▸ Problem details
Please rescale the items from the line containing "Click the Sign in button" through the line containing "pyautogui.click(x=289, y=4)", both ends included, and write these lines out again with their requests. Multiply every coordinate in the answers by 2.4, round to whole numbers with halves going up, and leave the pictures out.

▸ Data on locating visible targets
◇ ◇ ◇ ◇

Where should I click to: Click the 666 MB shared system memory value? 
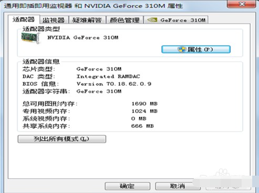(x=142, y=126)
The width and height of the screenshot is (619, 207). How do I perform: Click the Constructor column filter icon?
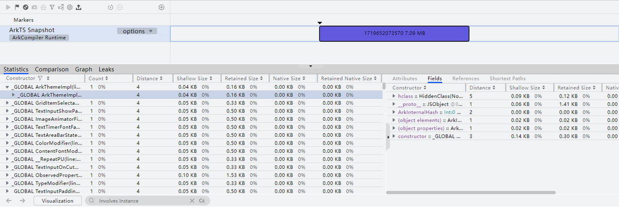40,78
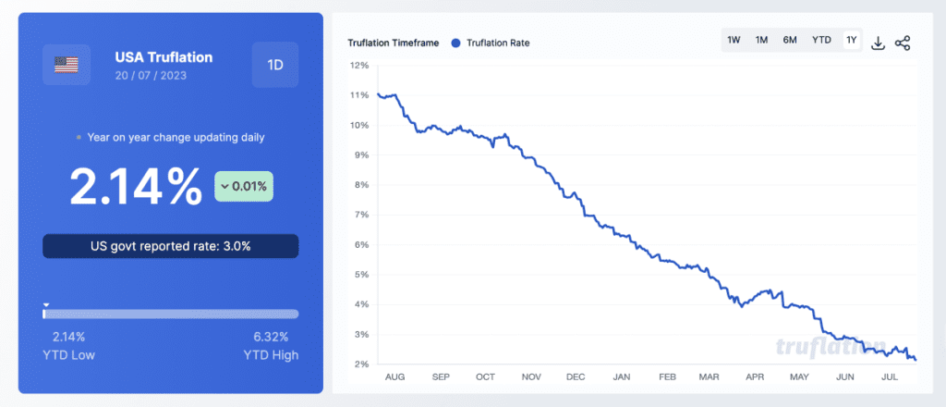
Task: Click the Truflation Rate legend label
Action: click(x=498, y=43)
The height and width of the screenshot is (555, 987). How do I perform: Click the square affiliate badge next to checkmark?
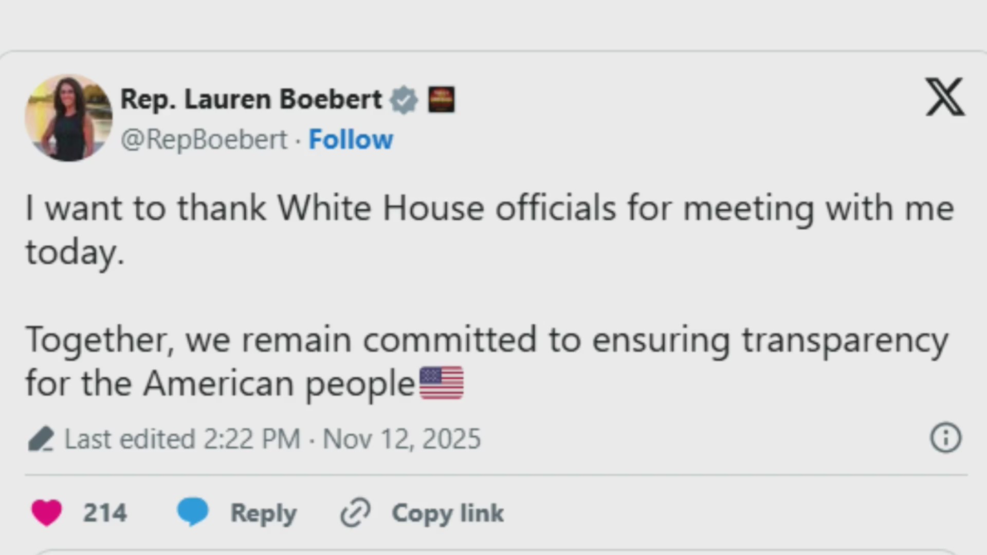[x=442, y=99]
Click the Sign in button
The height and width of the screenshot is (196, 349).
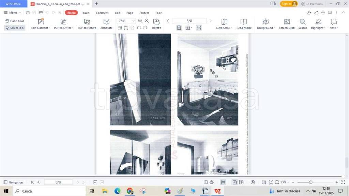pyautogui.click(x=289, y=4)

◇ ◇ ◇ ◇

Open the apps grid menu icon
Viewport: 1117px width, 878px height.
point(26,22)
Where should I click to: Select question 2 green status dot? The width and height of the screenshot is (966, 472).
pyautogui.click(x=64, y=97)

◇ ◇ ◇ ◇

▸ Reply to the exercise
Click the Sign in button
The height and width of the screenshot is (196, 349).
pyautogui.click(x=694, y=10)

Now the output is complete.